• 本文:
——————

- 作成日 : 2024年6月28日
合同会社の設立前後に使える補助金・助成金10選【まとめ】
合同会社を設立する際には補助金や助成金の活用を検討してみましょう。特に会社設立前後は多額の準備資金が必要になりますが、こうした制度を活用することで負担を軽減できるはずです。
この記事では合同会社の設立前後に使える10の補助金・助成金制度をご紹介します。
目次
合同会社と株式会社で、使える補助金・助成金は違う?
基本的に株式会社だから補助金や助成金が受け取れる、合同会社だから受け取れないということはありません。合同会社も会社なので、申請さえ通れば補助金や助成金を受け取ることは可能です。
むしろ要件を満たしているか、正しく申請できているか、期限が十分あるかといった点に注意しましょう。補助金や助成金が受け取れるかどうか不安な場合は担当窓口に相談してみることをおすすめします。

——————

保存済みのデータセット項目:
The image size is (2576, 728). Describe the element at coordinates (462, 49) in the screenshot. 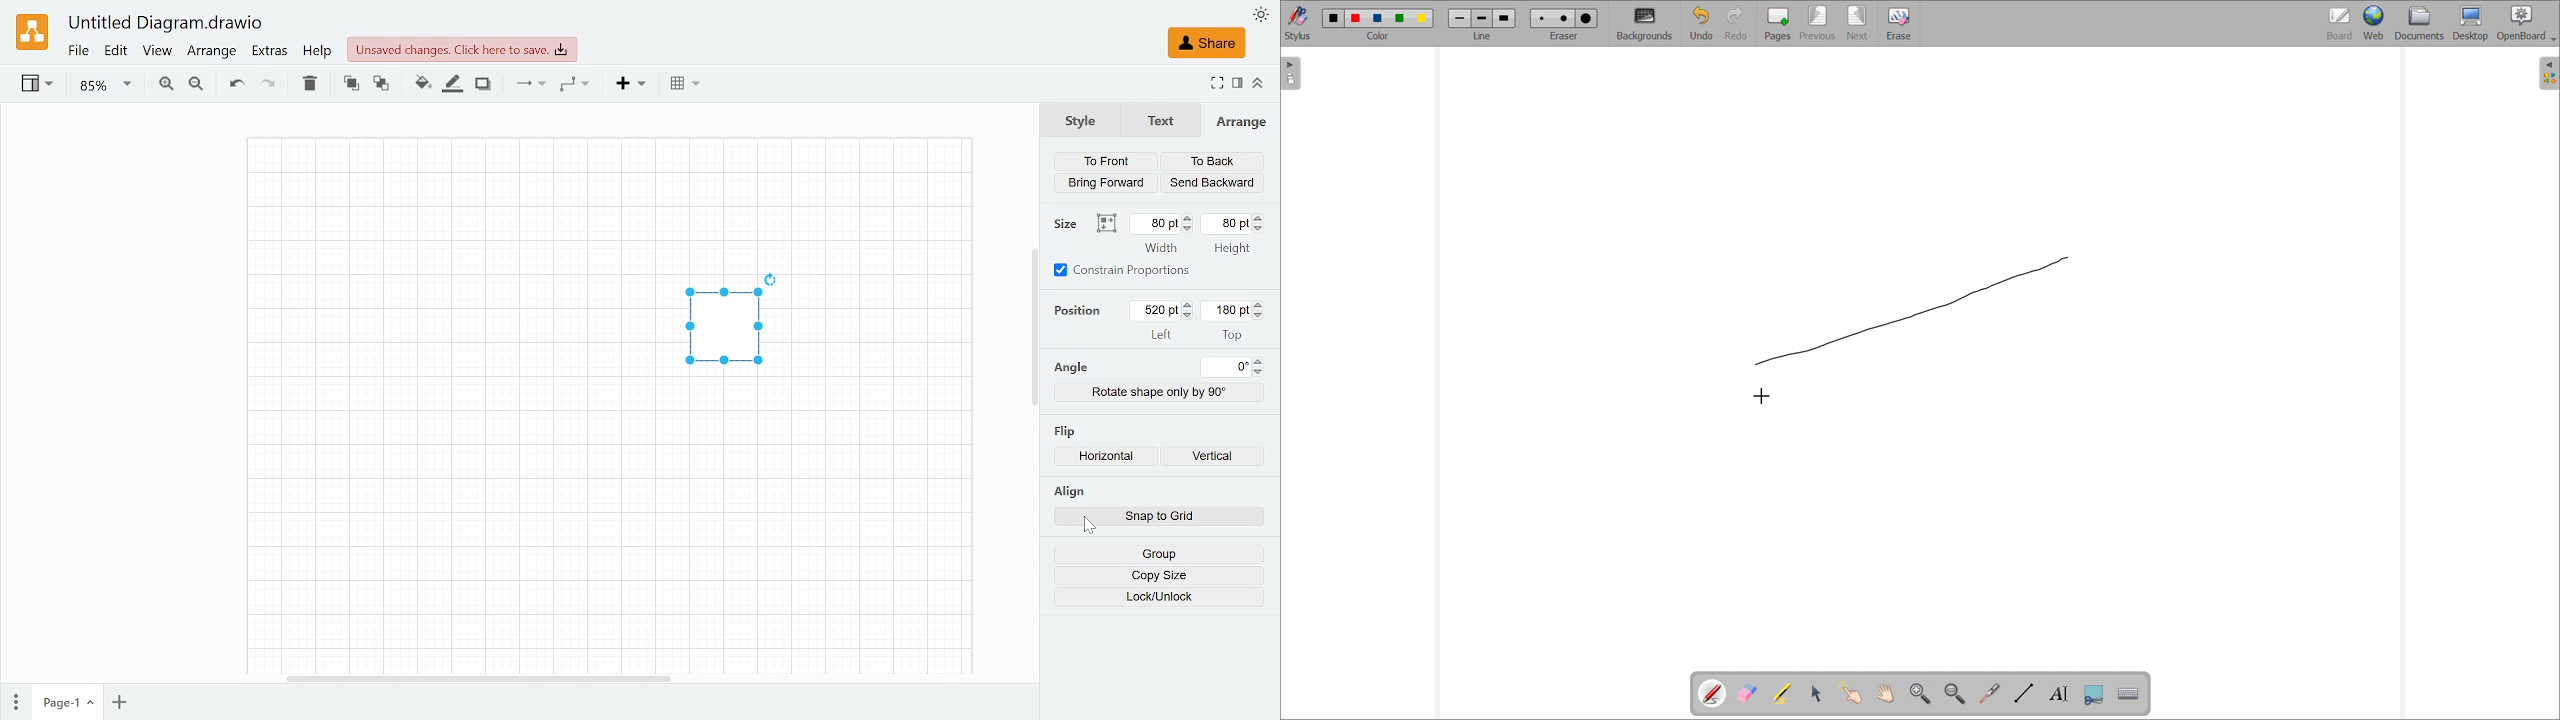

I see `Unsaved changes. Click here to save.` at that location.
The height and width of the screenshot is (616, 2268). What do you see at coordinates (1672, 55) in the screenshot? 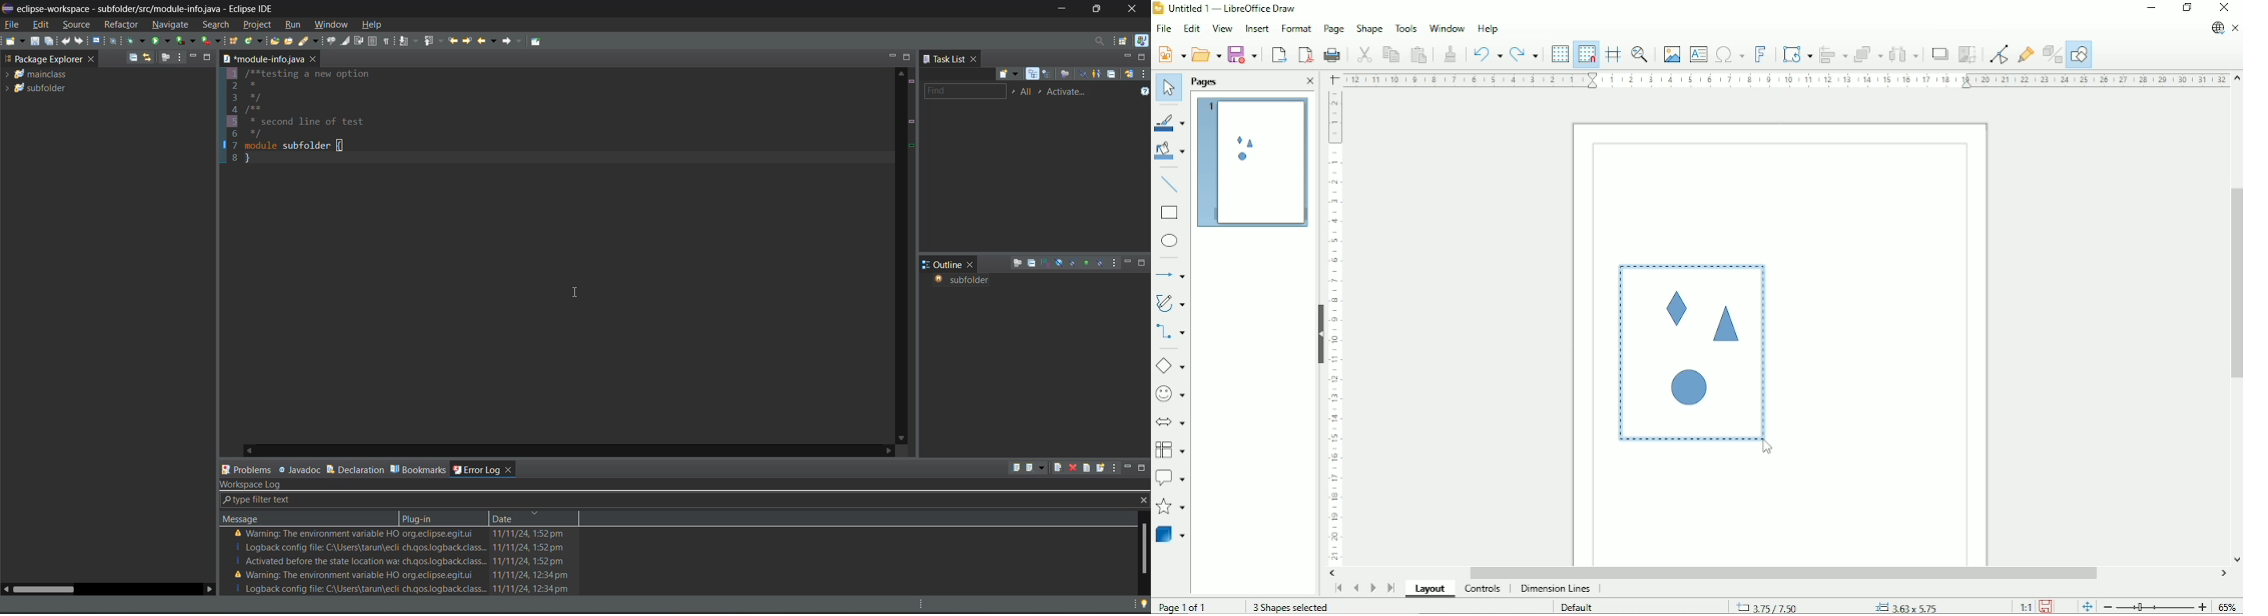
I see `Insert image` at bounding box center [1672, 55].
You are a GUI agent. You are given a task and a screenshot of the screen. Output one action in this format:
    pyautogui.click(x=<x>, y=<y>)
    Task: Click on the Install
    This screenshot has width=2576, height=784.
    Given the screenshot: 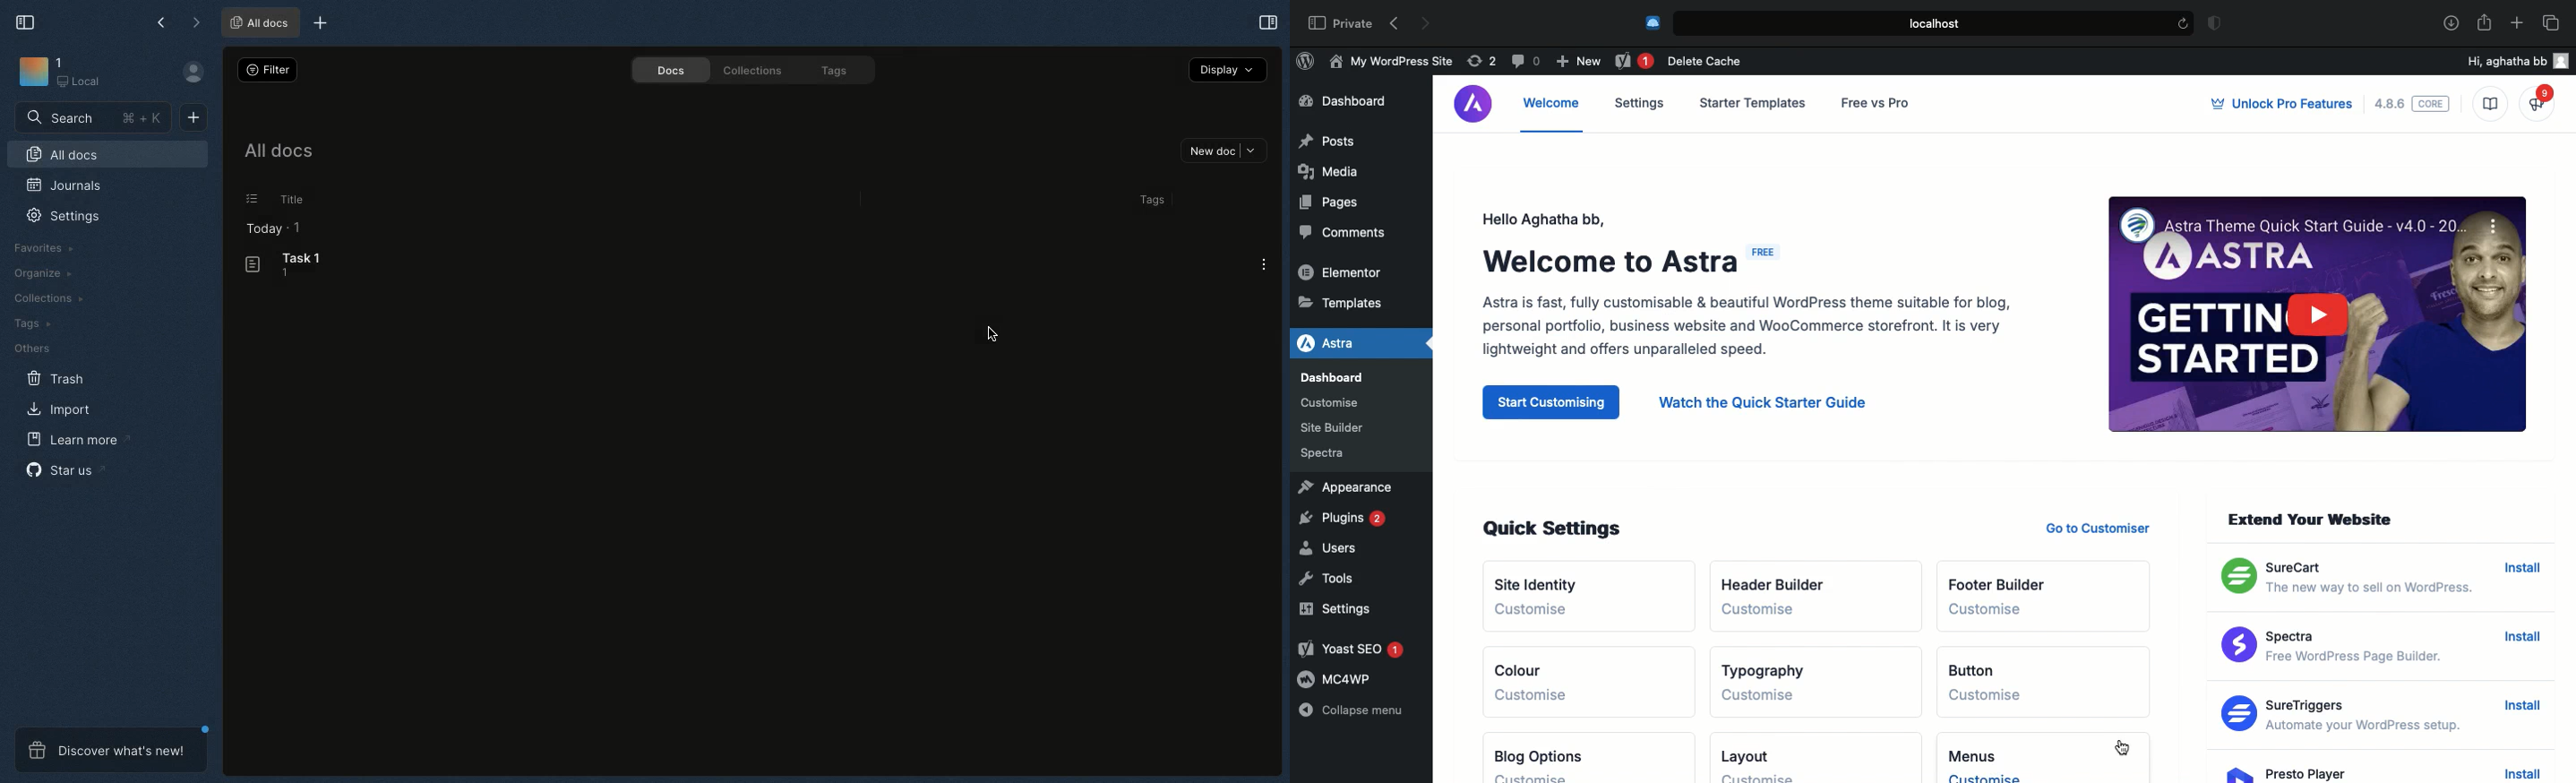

——————

• 記述課題 A: 記録の最初の行から「at that location.」を含む行まで（両端を含む）を、「Describe」を「Identify」に差し替え、ほかは変えずにもう一度書いてもらえますか。画像は答えに入れないでください。
• 記述課題 B: 合同会社の補助金・助成金についての本文を、最後の文のあとから書き継いでもらえますか。

• 課題の解答 A:
The image size is (2576, 728). Identify the element at coordinates (462, 49) in the screenshot. 

I see `Unsaved changes. Click here to save.` at that location.

• 課題の解答 B:
【そもそも】 補助金と助成金の違い
補助金や助成金はいずれも国や都道府県、市区町村が事業に必要な資金を支援してくれる制度です。両者は混同されがちですが、実は大きな違いがあります。それぞれの制度の意味について見ていきましょう。
補助金
補助金とは産業の発展や経済振興、環境保全など、国や地方自治体の政策目的を達成するための施策の一環として実施される制度です。
金額は100万円~1億円以上と、助成金と比較すると非常に大きいですが、その分受給までのハードルが高くなります。あらかじめ予算や枠が決まっているケースが多く、要件を満たしたうえで申請手続きを行い、審査に通過してようやく受給できます。
助成金
助成金とは雇用の促進や労働環境の改善を目的として国や地方自治体が企業を助成する制度です。例えば厚生労働省が所管する雇用関係助成金は一定の要件下で従業員を雇用し続けたり雇い入れたりした場合に受給できます。
受け取れる額は10万円~100万円前後です。補助金よりも支給額は少ない傾向がありますが、厳しい審査などはなく、要件を満たして申請手続きをすれば受け取れるようになっている制度が多いのです。
合同会社設立前後に検討したい補助金・助成金10選
以上で補助金・助成金の概要について説明しました。ここからは具体的に合同会社が使える10の代表的な制度を見ていきましょう。
地域中小企業応援ファンド(スタート・アップ型)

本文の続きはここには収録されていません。